Vol. 17 - Orchestrating collaborative writing
Writing with many people is hard, but a strong process can make it work - read about the guidelines I use!
Writing is hard. Writing with many people is harder.
I’ll be honest - I don’t really believe in writing in a committee. I am convinced this is how we end up with so many camel papers (a camel is, of course, a horse designed by a committee). Writing should be about consistency: consistent narrative, consistent rhythm, consistent flow, consistent voice, consistent style. The more people we invite into this process, the blander the writing will be.
For this reason, my default recommendation for collaborative writing is: don’t. Especially when it comes to the manuscripts from my lab, I avoid writing a single sentence because it’s not my manuscript. I edit (as a grad student put it recently, “uh… that’s a lot of ink”), I comment, I provide feedback and high-level advice. But a manuscript has a lead author, and I am expecting this lead author to lead the writing.
But there are a few situations where collaborative writing cannot be avoided, and in these cases, it helps to have a process in place. Reviews are a good example: more likely than not, they will require a breadth of knowledge and viewpoints to have an impact.
One of our COVID-19 lockdown pet projects was to write a review on the ML techniques to predict species interactions. This was a big paper to write in a short amount of time, involving many junior colleagues. We needed a process, which can be summarized as: we turned writing a paper into a pyramid scheme.
Step one was outlining the paper. And by “outline”, I mean a really, really good outline. Down to the point where each paragraph was planned out, with a topic sentence, three bullet points outlining the whole argument, and three to five references. This involved the entire group, together.
If this outline sounds like 75% of the paper… it is! And this is the point - the scaffolding needs to be sufficiently robust that multiple people can tackle the writing independently.
From the outline, we assigned each paragraph to two co-authors, and one reader. This was step two. After the draft of each paragraph, the reader would check for clarity and content. When this was done for the entire paper, we had a first draft. This part includes fewer and fewer people as the text starts to coalesce: not all co-authors were assigned as readers.
Turning the first draft into a paper was the third step: each section was assigned to one editor, who made sure that the style of each paragraph was consistent. When the sections were smoothed out, the section editors got together, and edited the entire text, top to bottom (and also bottom to top - seriously, reading the text in reverse order is a game changer). This step also included fewer and fewer co-authors, down to the moment where I printed the entire draft, lined it across our living room, grabbed my markers, and spent a day doing line edits.

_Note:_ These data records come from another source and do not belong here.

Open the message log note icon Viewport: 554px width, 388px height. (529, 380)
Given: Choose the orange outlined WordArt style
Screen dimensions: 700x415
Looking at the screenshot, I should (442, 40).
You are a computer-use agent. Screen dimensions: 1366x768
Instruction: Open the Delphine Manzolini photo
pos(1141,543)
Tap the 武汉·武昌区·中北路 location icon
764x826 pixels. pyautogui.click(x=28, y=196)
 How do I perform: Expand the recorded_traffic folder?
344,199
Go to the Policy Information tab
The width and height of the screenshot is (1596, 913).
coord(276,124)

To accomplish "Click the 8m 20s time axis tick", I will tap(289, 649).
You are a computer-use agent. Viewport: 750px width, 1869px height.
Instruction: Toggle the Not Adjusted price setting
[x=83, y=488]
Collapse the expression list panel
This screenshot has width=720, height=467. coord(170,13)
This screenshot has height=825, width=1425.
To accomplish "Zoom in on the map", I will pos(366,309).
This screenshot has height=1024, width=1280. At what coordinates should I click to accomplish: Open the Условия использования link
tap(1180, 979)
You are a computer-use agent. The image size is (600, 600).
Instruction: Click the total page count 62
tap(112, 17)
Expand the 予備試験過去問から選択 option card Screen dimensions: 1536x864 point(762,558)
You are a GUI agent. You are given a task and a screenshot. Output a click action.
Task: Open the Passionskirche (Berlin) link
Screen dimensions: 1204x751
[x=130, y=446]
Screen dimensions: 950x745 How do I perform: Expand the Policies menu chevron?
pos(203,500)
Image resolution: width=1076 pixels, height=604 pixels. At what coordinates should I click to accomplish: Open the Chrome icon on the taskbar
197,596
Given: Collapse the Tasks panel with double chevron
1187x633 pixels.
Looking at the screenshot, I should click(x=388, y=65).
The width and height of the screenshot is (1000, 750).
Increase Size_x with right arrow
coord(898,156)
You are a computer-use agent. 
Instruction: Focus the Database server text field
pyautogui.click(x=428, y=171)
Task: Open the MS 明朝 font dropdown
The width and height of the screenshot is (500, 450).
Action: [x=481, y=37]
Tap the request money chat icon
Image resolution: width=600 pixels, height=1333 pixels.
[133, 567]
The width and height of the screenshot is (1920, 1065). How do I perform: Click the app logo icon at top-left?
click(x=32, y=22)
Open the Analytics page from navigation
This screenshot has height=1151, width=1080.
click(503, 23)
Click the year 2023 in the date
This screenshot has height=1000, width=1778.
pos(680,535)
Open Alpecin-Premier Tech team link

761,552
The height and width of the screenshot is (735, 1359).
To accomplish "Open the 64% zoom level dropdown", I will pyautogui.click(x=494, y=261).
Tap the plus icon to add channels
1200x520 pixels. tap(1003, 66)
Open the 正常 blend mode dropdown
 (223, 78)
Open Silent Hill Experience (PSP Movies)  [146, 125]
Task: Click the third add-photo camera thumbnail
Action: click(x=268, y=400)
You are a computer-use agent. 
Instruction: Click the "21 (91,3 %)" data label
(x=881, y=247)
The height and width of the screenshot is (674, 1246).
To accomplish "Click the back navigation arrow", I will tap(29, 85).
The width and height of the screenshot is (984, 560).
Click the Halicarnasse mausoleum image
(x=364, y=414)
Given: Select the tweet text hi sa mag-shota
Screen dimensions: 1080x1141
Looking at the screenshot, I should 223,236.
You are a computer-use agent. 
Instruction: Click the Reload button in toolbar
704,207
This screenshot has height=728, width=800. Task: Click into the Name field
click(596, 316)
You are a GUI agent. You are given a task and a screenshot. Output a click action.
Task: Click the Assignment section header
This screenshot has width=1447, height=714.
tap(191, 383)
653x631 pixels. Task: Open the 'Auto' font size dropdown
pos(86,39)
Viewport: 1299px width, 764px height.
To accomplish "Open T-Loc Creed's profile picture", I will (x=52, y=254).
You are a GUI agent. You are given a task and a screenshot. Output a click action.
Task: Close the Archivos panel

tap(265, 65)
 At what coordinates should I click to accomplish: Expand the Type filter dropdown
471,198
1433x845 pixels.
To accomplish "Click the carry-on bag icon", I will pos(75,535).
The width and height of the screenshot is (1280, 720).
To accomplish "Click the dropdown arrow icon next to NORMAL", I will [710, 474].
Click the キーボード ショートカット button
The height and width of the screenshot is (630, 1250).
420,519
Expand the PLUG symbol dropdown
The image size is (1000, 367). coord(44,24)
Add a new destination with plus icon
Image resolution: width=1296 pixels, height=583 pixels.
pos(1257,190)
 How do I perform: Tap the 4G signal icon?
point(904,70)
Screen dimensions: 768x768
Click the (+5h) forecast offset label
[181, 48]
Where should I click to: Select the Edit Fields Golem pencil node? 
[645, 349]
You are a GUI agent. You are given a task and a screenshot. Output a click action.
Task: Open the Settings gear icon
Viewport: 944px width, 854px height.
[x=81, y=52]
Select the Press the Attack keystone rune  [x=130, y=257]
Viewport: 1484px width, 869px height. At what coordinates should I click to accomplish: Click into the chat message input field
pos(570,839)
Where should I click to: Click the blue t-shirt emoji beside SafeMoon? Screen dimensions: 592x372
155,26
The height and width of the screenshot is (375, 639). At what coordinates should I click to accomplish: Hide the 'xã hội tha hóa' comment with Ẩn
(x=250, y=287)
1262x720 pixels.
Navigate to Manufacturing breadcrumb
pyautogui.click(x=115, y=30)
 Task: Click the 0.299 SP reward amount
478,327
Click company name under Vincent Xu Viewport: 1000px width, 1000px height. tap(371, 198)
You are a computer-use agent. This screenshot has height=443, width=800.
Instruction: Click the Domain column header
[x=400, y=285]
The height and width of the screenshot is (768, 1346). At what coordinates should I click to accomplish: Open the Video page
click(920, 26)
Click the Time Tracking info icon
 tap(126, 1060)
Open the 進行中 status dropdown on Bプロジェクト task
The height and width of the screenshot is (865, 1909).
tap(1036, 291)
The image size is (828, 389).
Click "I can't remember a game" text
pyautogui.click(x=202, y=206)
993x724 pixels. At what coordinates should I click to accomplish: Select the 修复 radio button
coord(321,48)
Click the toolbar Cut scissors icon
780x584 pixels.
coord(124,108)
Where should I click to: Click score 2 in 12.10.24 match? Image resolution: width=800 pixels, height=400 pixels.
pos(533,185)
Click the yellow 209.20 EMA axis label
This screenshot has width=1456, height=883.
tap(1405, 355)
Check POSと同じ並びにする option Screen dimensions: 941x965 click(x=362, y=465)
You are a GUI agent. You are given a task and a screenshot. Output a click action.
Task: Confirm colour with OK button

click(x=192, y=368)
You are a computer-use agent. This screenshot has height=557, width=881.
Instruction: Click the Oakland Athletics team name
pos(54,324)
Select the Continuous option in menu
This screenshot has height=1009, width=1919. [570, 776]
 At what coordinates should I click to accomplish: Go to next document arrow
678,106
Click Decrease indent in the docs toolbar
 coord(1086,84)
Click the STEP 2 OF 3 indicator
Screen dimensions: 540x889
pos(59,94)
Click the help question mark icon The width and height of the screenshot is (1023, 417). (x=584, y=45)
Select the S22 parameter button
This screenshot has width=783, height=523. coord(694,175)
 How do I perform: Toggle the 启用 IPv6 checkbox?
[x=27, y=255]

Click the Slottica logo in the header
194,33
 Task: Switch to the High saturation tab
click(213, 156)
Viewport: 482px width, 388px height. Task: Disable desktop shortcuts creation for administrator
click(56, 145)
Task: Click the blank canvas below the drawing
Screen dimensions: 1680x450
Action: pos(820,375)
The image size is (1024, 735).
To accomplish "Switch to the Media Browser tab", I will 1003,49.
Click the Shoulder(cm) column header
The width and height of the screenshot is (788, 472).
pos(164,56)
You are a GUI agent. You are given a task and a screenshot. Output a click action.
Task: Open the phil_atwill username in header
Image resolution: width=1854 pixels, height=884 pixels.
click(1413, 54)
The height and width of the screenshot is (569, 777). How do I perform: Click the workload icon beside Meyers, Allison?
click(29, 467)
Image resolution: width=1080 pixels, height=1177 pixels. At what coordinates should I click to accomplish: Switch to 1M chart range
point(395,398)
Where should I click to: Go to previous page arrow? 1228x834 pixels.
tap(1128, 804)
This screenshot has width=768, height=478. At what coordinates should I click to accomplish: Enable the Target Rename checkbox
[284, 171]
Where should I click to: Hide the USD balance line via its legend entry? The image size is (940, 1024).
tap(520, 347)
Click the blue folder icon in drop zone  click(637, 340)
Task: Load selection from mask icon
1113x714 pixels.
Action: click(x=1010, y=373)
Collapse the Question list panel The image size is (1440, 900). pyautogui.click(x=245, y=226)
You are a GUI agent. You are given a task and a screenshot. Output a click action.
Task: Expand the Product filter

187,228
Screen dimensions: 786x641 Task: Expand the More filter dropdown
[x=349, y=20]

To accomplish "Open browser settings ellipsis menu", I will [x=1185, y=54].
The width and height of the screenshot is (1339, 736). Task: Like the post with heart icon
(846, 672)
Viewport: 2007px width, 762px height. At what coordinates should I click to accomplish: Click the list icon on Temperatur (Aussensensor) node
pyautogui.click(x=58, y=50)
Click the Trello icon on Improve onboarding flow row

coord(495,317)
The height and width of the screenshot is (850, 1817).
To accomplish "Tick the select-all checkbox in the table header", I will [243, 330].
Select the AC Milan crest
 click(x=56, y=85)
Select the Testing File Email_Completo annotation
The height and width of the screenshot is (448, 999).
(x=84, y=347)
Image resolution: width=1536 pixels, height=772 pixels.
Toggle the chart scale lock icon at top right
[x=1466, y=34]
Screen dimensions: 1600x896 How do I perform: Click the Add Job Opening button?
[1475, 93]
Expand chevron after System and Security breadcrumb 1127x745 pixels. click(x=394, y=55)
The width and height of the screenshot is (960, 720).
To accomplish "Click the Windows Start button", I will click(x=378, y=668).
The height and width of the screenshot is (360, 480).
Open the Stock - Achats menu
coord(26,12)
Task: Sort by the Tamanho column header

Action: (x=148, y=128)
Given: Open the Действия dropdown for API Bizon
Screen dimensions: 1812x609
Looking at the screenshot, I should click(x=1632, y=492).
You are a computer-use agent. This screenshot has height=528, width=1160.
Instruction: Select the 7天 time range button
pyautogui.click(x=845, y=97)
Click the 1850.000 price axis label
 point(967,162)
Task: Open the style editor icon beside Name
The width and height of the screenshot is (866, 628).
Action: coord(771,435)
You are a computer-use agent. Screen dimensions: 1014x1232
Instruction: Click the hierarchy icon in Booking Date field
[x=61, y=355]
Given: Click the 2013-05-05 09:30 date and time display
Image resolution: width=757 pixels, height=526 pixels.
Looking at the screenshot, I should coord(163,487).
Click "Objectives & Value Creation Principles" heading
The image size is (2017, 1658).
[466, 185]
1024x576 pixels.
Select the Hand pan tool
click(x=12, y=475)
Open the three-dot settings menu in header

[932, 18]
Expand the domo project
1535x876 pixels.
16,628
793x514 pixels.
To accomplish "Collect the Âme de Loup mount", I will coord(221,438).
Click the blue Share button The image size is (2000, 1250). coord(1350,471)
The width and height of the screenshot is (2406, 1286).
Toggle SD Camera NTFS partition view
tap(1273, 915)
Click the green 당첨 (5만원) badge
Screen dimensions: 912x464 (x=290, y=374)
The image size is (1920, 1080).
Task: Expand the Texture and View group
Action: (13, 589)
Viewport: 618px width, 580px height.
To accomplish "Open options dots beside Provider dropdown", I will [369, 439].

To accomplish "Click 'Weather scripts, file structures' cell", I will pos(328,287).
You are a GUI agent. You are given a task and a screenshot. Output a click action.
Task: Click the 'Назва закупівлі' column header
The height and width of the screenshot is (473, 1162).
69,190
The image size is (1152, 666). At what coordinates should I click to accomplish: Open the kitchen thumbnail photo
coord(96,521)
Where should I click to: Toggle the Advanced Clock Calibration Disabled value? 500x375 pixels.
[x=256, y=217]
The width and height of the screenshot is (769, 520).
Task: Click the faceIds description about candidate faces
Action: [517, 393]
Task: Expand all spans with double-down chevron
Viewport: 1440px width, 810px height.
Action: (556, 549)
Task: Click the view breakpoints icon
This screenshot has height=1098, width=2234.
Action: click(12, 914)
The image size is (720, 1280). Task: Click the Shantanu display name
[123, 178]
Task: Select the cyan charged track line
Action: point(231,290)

And it worked! It kept working on other papers with even larger authorship! This entire process of collaborative writing was inspired by my experience contributing to book chapters, and chatting with colleagues who had edited books. It works really well for reviews, and especially for narrative reviews where the group wants to advance more opinions. But more importantly, it makes sure that there is no ambiguity as to who should write what and where, and it respects the time of everyone involved by maximizing the productivity of the time spent on a manuscript.